==== ARTICLE ====
Scarlet Letter By Hawthorne
She’s Worth More Than a Diamond Pearls have always held a great price to
mankind, but no pearl had ever been earned at as high a cost to a person as in
Hester Prynne, a powerful Heroine in Nathaniel Hawthorne’s novel The Scarlet
Letter. Her daughter Pearl, born into a Puritan prison in more ways than one, is
an enigmatic character serving entirely as a vehicle for symbolism. From her
introduction as an infant on her mother’s scaffold of shame to the stormy peak
of the story, Pearl is an empathetic and intelligent child. Throughout the story
she absorbs the hidden emotions of her mother and magnifies them for all to see.
==== MATERIAL TO PROCESS ====
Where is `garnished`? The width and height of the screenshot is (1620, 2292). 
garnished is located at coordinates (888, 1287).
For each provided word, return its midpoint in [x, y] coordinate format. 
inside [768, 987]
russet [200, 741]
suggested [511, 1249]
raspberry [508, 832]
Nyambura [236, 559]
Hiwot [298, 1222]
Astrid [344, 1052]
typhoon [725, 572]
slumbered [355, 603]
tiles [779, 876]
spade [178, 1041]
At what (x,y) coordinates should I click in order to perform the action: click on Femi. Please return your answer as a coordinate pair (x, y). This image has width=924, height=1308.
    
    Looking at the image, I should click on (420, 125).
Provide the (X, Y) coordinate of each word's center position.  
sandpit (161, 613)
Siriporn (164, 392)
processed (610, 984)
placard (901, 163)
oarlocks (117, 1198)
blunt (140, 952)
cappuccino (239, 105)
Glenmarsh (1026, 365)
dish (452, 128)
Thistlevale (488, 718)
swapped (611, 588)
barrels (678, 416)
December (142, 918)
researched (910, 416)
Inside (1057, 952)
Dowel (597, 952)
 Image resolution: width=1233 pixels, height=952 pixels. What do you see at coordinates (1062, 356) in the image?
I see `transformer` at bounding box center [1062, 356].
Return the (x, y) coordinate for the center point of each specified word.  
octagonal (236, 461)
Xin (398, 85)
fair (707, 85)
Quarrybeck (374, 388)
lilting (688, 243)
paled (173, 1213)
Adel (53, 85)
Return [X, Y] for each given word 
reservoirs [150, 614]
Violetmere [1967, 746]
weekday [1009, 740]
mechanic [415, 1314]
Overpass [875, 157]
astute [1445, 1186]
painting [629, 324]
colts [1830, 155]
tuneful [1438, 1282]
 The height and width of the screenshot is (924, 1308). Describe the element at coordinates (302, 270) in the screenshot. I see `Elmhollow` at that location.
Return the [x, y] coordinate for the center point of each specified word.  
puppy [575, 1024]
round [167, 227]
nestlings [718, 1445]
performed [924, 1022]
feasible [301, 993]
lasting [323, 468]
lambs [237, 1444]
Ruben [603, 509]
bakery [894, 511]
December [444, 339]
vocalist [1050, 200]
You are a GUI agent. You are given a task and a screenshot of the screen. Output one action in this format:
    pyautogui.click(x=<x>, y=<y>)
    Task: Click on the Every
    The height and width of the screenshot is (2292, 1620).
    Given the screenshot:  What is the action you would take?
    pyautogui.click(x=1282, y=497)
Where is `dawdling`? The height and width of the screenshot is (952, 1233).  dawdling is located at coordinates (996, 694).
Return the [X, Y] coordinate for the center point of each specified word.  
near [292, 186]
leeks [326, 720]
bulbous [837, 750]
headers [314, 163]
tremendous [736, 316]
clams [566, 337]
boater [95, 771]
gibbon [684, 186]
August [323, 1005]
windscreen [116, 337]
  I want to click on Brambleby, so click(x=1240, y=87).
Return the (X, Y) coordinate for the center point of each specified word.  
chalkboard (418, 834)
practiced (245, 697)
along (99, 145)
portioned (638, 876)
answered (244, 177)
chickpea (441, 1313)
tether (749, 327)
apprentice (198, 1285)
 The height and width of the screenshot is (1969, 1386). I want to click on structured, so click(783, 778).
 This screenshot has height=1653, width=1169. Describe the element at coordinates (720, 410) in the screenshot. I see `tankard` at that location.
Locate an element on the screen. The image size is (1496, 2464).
====
=== OBJECTIVES ===
**a)** Collect every line of the records that contains the string "garnished".
**b)** Take the essay on Pearl in The Scarlet Letter further, starting right after its final sentence.
The text and the records have no connection to each other.

=== RESPONSES PER TASK ===
**a)**
Where is `garnished`? The width and height of the screenshot is (1620, 2292). 
garnished is located at coordinates (888, 1287).

**b)**
Pearl is the essence of literary symbolism. She is at times a vehicle for
Hawthorne to express the inconsistent and translucent qualities of Hester and
Dimmesdale’s unlawful bond at times, and at others a forceful reminder of her
mother’s sin. Pearl Prynne is her mother’s most precious possession and her
only reason to live, but also serves as a priceless treasure purchased with her
life. Pearl’s strange beauty and deeply enigmatic qualities make her the most
powerful symbol Hawthorne has ever created. The product of Hester’s sin and
agony, Pearl, was a painfully constant reminder of her mother’s violation of
the Seventh Commandment: Thou shalt not commit adultery. Hester herself felt
that Pearl was given to her not only as a blessing but a punishment worse than
death or ignominy. She is tormented by her daughter’s childish teasing and
endless questioning about the scarlet letter and it’s relation to Minister
Dimmesdale. After Pearl has created a letter “A” on her own breast out of
seaweed, she asks her mother: But in good earnest, now, mother dear, what does
this scarlet letter mean? — and why dost thou wear it on thy bosom? — and why
does the minister keep his hand over his heart? In saying this Pearl implies
that she knows much, much more about the scarlet letter than she lets on.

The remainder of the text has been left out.